ECLI:NL:RVS:2018:2242
Raad van State
- Voorlopige voorziening
- Rechtspraak.nl
Voorlopige voorziening in asielzaak met verzoek om uitzetting te voorkomen
In deze zaak hebben vreemdelingen, waaronder een minderjarig kind, een verzoek ingediend bij de voorzieningenrechter van de Afdeling bestuursrechtspraak van de Raad van State om een voorlopige voorziening te treffen. Dit verzoek is gedaan in het kader van hun hoger beroep tegen de uitspraak van de rechtbank Den Haag, die op 30 mei 2018 de beroepen van de vreemdelingen tegen de afwijzing van hun aanvragen voor een verblijfsvergunning asiel door de staatssecretaris van Justitie en Veiligheid ongegrond heeft verklaard. De vreemdelingen hebben verzocht om te bepalen dat zij niet mogen worden uitgezet totdat er een beslissing is genomen op hun hoger beroep, en dat zij gedurende deze periode opvang en verstrekkingen ontvangen op basis van de Wet Centraal Orgaan opvang asielzoekers.
De voorzieningenrechter heeft het verzoek van de vreemdelingen in overweging genomen, met inachtneming van eerdere uitspraken, waaronder een relevante uitspraak van 20 december 2016. De voorzieningenrechter heeft geoordeeld dat het verzoek van de vreemdelingen toewijsbaar is, gezien de omstandigheden van de zaak en de belangen van de betrokken partijen. De staatssecretaris van Justitie en Veiligheid is veroordeeld tot vergoeding van de proceskosten die de vreemdelingen hebben gemaakt in verband met hun verzoek.

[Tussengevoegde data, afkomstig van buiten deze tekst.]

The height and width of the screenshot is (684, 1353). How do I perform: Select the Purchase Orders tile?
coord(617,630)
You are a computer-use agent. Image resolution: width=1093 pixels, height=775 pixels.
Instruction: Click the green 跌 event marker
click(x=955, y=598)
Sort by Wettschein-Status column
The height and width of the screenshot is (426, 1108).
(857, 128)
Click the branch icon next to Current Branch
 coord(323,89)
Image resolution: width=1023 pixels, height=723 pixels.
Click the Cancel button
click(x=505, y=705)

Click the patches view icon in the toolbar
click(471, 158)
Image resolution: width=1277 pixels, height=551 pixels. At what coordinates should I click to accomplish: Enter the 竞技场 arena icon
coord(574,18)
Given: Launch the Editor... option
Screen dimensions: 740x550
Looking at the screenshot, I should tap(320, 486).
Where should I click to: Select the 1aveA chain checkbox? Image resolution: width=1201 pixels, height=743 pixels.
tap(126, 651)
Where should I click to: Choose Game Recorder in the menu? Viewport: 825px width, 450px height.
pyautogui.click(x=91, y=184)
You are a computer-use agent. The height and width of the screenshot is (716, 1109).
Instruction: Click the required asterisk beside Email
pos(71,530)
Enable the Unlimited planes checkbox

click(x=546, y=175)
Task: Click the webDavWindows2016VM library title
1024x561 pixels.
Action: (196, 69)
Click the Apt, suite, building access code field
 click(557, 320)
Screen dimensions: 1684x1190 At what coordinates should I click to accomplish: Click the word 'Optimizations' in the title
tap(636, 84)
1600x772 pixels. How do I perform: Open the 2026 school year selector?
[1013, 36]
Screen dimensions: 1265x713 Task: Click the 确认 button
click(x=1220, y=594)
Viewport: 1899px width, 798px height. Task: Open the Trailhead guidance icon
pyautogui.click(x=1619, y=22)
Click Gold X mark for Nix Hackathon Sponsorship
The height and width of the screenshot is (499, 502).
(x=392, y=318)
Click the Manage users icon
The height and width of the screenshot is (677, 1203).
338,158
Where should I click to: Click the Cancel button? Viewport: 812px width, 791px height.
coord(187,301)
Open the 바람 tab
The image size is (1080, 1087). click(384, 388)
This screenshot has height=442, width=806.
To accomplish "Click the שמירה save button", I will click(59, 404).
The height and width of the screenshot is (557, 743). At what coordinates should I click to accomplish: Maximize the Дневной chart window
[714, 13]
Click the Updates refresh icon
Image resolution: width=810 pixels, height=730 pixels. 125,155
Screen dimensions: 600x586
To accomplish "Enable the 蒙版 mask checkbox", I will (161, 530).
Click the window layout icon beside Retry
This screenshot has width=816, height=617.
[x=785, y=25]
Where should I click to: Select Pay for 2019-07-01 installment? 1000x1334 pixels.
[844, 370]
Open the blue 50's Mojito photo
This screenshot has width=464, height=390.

De uitspraak is gedaan op 3 juli 2018, waarbij de voorzieningenrechter heeft bepaald dat de vreemdelingen niet mogen worden uitgezet totdat er een beslissing is genomen op hun hoger beroep. Tevens is de staatssecretaris veroordeeld tot betaling van € 501,00 aan proceskosten, die geheel zijn toe te rekenen aan door een derde verleende rechtsbijstand.